=== What needs to be done ===
In two sentences, sum up the article on Kyrie Irving missing the playoffs for knee surgery.

=== Selected text ===
----------------------------------------

Why It’s Good For The Celtics That Kyrie Irving Will Miss The Playoffs With Knee Injury

Bryan Brandom
(Photo: Getty Images)

Cheer up, Boston Celtics fans, it’s actually a good thing Kyrie Irving will miss the remainder of the season and the playoffs to undergo knee surgery.

I’ll start off with the harsh truth you don’t want to hear: Even with Irving, the 2017-18 Celtics weren’t good enough to win the NBA championship. They’re presently 18th in offensive rating, according to NBA.com, and though they’re first in defensive rating, they’ve also regressed on that end, ranking eighth in their last 15 games — still good, but not something that’ll carry them to the title — behind the likes of the lottery-bound Orlando Magic and Detroit Pistons.

Additionally, three weeks ago, Celtics general manager Danny Ainge revealed that Irving would require knee surgery at one point or another. 

“He has some surgery that may need to happen,” Ainge told 98.5 The Sports Hub. “But maybe not this summer. Maybe the following summer or maybe the summer after that. I think that he could probably do it any time he wanted, but I’m not sure that it’s needed at this moment.”

Going under the knife now benefits both Irving and the Celtics.

It’s not clear if the surgery Irving is about to undergo — to remove two screws in his left knee leftover from a 2015 surgery — is the same procedure Ainge was referring to, but it’s safe to assume that Irving and the Celtics will spend the four- or five-month recovery period fully addressing the health of the star point guard‘s knee. (Irving also denied a January report that he’d threatened to undergo surgery to leverage a trade from the Cleveland Cavaliers.)

Doing so now means he should be completely recovered by the start of the 2018-19 campaign, coinciding with the return of fellow All-Star Gordon Hayward, to create a formidable offensive duo on the perimeter that could elevate the team to contender status — a much rosier scenario than that of Irving’s delaying the required procedures, then needing them when Hayward is actually healthy, once again dashing championship aspirations.

Being back to full health in 2018-19 could also greatly affect Irving’s pocketbook — he has the option to hit free agency after next year (or play on his current deal for one more year), so proof that he’s still the player he’s been for the last half decade would be more than enough assurance for prospective bidders for his services.

Without Irving, the Celtics’ expected playoff performance in 2018 will take a step back, but with Irving’s knee healthy next year, he and the team will be able to take two steps forward.

----------------------------------------

=== Extracted data ===

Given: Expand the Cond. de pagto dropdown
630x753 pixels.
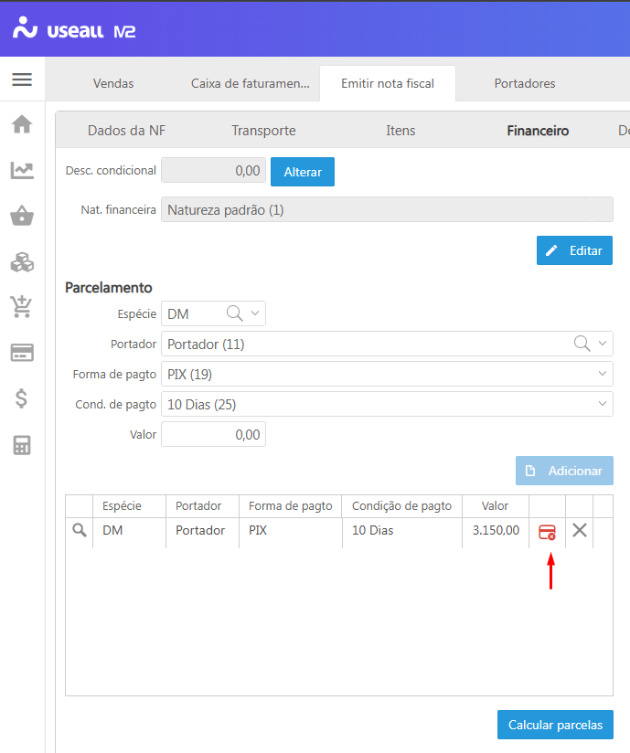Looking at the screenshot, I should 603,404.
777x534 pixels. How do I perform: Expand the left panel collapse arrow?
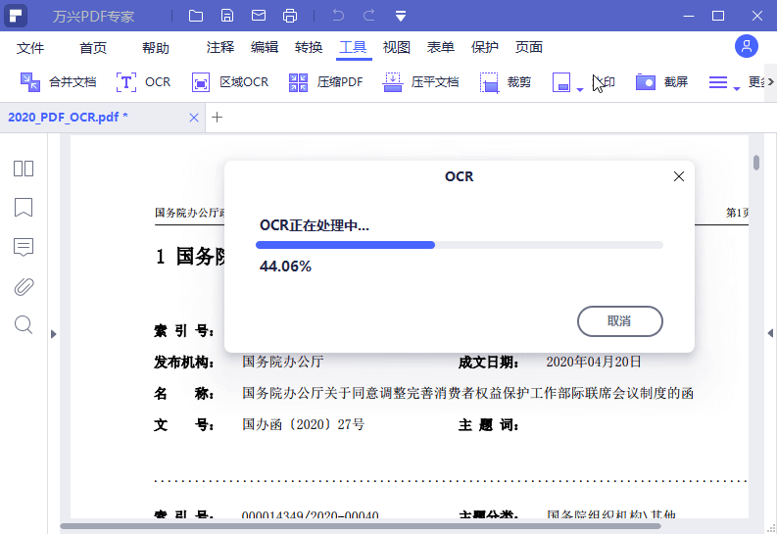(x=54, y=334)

----------------------------------------

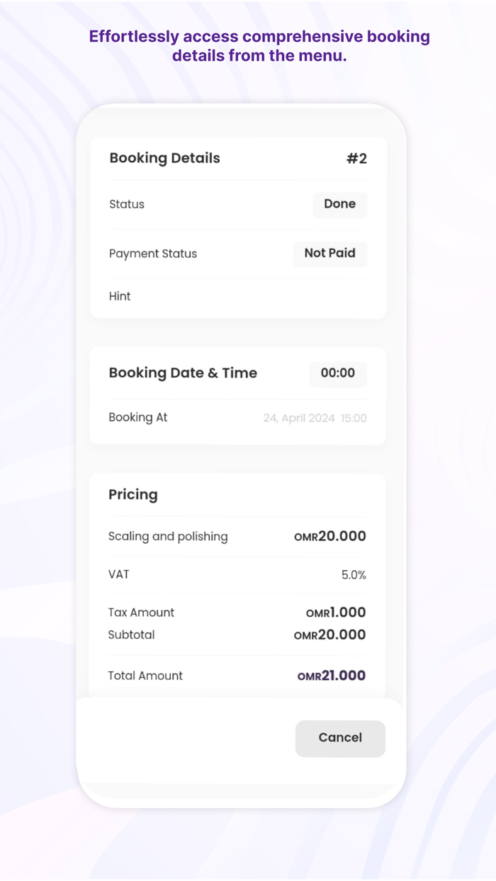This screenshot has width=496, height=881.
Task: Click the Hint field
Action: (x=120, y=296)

----------------------------------------

=== Written answer ===
The article argues that it is good for the Celtics that Kyrie Irving will miss the rest of the season and the playoffs for knee surgery, because the team wasn't good enough to win the title even with him, and general manager Danny Ainge had already said Irving would need knee surgery at some point. Having the surgery now should leave Irving fully recovered for the 2018-19 season, when he and a returning Gordon Hayward could make the team a contender, and showing he is healthy could also help him if he chooses to become a free agent after next year.